*TASK OBJECTIVE*:
Reproduce the rows starting with the line that contains "coordinates (1883, 498)." and going on through the line that contains "coordinates (351, 1262).", swapping "element" for "item" and leaving everything else unchanged.

*GIVEN DATA*:
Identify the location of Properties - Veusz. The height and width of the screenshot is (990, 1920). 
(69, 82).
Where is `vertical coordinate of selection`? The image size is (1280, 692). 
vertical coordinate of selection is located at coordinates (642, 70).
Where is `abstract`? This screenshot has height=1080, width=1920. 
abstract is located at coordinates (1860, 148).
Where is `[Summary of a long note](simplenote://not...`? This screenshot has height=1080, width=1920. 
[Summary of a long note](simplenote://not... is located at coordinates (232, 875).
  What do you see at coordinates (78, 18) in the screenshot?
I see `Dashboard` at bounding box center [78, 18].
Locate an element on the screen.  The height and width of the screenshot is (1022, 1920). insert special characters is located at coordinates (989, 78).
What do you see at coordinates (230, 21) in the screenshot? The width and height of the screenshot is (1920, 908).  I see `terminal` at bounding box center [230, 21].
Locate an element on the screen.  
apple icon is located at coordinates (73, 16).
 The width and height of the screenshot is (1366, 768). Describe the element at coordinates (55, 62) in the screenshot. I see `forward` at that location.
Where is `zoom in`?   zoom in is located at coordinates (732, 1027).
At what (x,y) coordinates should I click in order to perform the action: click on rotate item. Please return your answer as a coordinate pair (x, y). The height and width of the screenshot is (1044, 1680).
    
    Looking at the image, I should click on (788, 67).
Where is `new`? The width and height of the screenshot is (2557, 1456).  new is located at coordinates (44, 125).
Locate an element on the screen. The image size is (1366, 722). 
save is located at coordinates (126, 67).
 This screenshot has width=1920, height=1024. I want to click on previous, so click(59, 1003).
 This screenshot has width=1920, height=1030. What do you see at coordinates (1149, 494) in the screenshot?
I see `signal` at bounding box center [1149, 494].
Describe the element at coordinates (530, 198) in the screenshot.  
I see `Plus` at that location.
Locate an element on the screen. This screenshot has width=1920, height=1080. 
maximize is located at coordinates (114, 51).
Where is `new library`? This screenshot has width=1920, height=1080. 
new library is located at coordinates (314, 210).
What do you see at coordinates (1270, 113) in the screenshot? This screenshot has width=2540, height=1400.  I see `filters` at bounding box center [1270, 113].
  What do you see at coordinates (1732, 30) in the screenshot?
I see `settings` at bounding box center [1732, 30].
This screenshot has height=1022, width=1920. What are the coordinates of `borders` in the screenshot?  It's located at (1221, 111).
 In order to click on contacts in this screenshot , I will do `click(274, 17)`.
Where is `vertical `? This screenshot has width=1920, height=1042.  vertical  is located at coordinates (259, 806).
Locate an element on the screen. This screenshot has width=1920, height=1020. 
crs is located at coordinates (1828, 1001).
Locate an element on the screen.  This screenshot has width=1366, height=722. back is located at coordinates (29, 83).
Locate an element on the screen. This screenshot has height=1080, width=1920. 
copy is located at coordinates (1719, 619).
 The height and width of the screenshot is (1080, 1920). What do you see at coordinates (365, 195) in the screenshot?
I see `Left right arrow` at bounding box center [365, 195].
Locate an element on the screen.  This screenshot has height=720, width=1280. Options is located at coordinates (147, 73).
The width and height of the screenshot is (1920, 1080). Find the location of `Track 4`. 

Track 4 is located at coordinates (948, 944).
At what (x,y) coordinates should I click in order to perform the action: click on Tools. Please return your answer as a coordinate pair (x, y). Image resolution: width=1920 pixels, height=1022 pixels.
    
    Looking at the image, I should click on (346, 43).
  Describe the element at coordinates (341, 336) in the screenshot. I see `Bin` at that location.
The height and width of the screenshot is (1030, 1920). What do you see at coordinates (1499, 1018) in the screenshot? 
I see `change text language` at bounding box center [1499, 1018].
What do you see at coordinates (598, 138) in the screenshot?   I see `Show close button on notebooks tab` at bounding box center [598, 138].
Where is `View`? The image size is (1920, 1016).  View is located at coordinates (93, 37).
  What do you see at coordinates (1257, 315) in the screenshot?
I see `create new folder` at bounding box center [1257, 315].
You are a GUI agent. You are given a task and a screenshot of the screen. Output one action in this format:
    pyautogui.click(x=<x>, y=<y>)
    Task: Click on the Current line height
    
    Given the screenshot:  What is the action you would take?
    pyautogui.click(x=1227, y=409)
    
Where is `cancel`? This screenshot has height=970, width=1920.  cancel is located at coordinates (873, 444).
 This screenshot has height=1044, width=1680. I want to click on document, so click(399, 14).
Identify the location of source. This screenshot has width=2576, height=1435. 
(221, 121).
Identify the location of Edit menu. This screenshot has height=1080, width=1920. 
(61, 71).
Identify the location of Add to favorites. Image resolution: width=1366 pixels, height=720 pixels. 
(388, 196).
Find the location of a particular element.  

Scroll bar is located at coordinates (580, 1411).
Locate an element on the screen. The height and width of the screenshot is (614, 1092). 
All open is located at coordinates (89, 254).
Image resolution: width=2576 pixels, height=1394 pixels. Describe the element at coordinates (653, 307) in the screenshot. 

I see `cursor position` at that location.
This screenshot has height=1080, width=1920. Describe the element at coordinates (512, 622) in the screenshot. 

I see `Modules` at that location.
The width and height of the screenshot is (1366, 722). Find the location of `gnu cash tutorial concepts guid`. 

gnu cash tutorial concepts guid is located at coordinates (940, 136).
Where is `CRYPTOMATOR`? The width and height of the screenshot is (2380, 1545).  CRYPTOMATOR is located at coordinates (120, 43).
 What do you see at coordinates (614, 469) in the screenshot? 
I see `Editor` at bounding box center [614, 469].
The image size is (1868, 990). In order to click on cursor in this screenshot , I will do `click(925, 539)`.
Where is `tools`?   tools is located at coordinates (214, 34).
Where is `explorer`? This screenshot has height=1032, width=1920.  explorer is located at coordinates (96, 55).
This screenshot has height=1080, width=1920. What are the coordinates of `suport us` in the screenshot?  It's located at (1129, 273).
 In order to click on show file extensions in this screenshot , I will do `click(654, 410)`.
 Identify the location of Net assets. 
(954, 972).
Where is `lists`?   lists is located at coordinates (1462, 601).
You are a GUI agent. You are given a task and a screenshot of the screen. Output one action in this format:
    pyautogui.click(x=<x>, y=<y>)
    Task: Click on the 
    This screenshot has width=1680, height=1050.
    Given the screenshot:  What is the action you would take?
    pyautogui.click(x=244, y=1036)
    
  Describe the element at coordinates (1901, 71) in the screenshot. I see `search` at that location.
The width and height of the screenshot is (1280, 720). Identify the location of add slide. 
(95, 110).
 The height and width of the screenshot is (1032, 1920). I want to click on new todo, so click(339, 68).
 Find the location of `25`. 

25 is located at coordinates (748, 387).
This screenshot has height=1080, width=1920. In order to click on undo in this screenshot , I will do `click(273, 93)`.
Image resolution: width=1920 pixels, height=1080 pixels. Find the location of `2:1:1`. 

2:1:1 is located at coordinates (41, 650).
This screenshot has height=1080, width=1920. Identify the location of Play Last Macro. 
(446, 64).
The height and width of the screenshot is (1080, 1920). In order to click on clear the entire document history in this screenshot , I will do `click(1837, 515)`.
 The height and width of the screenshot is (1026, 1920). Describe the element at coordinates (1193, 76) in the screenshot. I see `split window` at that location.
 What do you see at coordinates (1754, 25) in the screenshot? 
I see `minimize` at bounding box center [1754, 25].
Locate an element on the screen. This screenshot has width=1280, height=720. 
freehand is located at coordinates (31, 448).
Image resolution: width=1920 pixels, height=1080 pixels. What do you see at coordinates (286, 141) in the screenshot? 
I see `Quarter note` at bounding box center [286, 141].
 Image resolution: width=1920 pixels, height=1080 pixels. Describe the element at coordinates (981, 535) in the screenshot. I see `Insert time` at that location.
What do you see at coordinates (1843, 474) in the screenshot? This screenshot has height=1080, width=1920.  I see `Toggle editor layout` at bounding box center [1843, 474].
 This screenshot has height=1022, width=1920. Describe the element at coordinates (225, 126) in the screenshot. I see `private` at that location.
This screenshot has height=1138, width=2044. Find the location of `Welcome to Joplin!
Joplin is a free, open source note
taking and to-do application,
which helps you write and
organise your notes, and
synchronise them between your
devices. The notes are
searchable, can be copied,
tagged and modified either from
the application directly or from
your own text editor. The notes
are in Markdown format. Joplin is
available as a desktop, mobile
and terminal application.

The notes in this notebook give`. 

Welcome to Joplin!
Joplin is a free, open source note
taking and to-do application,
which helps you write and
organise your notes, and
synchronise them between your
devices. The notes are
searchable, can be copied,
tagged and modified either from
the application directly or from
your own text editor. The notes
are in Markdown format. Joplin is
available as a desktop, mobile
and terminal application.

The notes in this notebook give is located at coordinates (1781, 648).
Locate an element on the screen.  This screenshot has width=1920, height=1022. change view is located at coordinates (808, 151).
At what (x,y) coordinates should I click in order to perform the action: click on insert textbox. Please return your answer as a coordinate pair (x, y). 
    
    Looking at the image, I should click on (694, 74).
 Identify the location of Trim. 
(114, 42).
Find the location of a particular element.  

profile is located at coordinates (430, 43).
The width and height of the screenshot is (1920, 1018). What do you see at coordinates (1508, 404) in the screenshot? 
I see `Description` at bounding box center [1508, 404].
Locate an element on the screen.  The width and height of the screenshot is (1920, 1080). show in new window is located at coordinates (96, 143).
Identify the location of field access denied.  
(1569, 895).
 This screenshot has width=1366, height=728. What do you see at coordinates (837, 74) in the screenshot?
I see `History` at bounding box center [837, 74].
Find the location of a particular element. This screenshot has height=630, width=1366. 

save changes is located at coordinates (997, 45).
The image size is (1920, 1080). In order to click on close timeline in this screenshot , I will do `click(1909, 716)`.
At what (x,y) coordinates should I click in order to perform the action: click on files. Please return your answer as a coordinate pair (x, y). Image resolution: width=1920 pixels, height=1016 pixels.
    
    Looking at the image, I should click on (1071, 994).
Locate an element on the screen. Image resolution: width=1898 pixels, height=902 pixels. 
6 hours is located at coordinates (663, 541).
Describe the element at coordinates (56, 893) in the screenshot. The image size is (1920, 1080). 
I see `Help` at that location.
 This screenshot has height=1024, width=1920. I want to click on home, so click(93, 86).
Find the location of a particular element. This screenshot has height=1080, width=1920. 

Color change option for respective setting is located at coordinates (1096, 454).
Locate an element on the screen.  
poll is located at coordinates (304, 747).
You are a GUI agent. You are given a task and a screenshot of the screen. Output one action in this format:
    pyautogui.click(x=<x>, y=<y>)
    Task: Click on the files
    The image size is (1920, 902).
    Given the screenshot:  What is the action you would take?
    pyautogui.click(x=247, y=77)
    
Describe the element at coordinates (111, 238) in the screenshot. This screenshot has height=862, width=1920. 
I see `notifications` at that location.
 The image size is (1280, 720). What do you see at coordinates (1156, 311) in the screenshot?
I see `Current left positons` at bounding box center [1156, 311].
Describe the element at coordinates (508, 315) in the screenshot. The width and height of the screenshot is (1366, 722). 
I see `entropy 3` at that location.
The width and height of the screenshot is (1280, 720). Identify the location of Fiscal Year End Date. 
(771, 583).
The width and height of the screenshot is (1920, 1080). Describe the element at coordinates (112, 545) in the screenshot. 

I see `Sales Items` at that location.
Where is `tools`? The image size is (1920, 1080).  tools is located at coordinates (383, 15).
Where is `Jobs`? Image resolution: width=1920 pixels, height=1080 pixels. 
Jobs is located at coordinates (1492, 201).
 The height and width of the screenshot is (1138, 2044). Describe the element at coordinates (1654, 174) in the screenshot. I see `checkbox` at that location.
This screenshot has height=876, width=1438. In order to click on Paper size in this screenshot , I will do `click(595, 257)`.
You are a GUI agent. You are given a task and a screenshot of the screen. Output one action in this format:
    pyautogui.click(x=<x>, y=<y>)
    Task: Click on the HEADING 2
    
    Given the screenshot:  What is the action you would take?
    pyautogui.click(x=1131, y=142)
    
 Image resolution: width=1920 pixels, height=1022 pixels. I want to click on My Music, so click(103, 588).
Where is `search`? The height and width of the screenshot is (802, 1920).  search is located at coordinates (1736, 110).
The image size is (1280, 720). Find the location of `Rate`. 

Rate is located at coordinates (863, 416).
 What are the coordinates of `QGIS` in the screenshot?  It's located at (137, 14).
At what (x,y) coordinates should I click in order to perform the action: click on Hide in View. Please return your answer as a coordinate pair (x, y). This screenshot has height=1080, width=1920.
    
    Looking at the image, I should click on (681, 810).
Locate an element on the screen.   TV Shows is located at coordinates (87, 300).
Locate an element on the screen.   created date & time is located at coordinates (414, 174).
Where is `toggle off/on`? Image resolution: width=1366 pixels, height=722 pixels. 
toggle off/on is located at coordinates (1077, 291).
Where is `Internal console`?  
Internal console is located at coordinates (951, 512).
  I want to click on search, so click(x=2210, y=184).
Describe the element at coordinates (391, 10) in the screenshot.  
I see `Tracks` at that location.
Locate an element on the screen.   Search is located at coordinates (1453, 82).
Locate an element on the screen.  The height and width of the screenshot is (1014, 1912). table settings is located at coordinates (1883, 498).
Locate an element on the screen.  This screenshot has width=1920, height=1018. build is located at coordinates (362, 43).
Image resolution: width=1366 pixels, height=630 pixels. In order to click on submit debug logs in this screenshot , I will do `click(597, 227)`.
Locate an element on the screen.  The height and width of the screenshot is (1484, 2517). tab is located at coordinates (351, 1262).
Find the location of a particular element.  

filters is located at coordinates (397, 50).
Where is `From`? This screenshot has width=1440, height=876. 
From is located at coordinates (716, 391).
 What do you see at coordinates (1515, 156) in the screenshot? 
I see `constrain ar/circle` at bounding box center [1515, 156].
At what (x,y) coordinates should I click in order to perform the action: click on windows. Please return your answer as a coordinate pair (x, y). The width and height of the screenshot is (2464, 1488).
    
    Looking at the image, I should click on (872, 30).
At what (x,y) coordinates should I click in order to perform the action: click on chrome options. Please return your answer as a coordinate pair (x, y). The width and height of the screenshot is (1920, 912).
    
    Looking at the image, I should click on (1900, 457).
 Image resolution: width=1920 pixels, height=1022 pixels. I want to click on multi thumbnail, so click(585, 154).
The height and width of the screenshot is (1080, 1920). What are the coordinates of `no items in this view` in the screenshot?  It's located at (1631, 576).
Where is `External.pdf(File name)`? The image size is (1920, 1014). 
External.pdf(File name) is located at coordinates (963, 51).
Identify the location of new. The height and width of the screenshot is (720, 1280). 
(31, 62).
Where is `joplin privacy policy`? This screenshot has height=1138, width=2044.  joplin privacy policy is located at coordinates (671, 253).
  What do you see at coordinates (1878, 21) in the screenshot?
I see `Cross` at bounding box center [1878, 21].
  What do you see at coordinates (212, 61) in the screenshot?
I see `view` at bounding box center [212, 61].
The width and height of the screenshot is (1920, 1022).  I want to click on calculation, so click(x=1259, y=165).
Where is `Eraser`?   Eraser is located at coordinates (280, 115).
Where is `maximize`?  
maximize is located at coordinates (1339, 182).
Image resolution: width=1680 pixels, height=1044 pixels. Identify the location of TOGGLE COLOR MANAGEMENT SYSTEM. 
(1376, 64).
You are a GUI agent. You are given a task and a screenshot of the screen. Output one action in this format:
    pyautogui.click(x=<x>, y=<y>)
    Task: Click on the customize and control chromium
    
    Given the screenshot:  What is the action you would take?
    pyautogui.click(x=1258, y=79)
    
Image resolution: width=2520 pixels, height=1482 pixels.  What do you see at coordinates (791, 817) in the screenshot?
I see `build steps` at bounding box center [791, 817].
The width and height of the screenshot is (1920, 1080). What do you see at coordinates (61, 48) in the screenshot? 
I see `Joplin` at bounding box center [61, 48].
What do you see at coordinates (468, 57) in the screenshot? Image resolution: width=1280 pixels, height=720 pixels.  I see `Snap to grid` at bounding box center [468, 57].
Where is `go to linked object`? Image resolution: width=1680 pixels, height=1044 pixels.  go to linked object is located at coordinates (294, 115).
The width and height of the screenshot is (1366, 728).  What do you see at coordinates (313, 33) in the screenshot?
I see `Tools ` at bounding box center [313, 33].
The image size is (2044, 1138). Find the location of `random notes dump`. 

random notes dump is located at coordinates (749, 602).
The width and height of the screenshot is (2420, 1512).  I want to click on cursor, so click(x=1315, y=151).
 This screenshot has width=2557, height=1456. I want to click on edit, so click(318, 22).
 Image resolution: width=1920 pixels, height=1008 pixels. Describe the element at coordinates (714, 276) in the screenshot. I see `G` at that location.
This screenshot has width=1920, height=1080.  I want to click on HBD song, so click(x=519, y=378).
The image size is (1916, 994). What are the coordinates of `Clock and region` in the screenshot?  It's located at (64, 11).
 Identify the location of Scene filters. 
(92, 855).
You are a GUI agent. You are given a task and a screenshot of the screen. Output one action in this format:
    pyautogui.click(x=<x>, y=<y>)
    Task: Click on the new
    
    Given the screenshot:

*FINAL RESULT*:
Locate an item on the screen.  The height and width of the screenshot is (1014, 1912). table settings is located at coordinates (1883, 498).
Locate an item on the screen.  This screenshot has width=1920, height=1018. build is located at coordinates (362, 43).
Image resolution: width=1366 pixels, height=630 pixels. In order to click on submit debug logs in this screenshot , I will do `click(597, 227)`.
Locate an item on the screen.  The height and width of the screenshot is (1484, 2517). tab is located at coordinates (351, 1262).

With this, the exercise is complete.